Na média, a taxa de câmbio no quarto trimestre foi 31,1% superior ao mesmo período de 2019. Ontem, o dólar chegou a tocar os R$ 5,73. O avanço colocou o real como a divisa de pior desempenho do dia.

 

“O querosene de aviação no Brasil segue, em média, 40% mais caro do que o americano ou o europeu. O setor segue com desafios grandes pela frente. Há uma necessidade, uma obrigação, de ser extremamente disciplinado em reduzir custos”, acrescentou.

 

Durante a pandemia, o preço do petróleo caiu e trouxe certo alívio ao setor aéreo. O querosene de aviação, que corresponde a cerca de 30% dos custos e despesas operacionais das companhias, fechou o quarto trimestre de 2020 com preço médio 18,6% inferior ao verificado um ano antes. A retomada da atividade econômica, entretanto, tem sustentado a commodity neste início de ano, puxando junto os preços do combustível.

 

O advogado Ricardo Fenelon, ex-diretor da ANAC e fundador do escritório Fenelon Advogados, explicou que a conta para definir o preço das passagens é bastante complicada e envolve fatores como o petróleo e o dólar. “O cálculo é complexo, mas em 2020 o resultado foi simples. A variável demanda simplesmente sumiu”, disse. O desafio hoje das aéreas é conseguir administrar uma capacidade muito superior à demanda dos clientes.

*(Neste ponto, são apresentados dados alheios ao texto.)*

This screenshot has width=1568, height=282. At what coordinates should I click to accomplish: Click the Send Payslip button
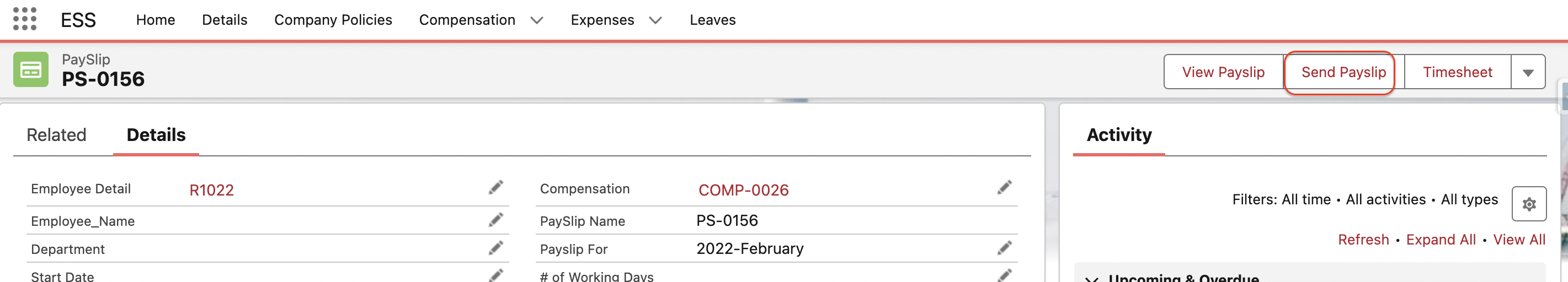coord(1343,72)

Fenelon observou que enquanto os bilhetes estão mais baratos, o componente custo tem pesado no bolso das empresas.

 

Por causa da pandemia, a oferta de voos no Brasil em abril de 2020 chegou a representar 8% do registrado em igual mês de 2019. No acumulado do ano, em comparação com 2019, a oferta apresentou retração de 47% no mercado doméstico. O total de passageiros transportados caiu 52,5% – menor patamar desde 2006, segundo a Anac.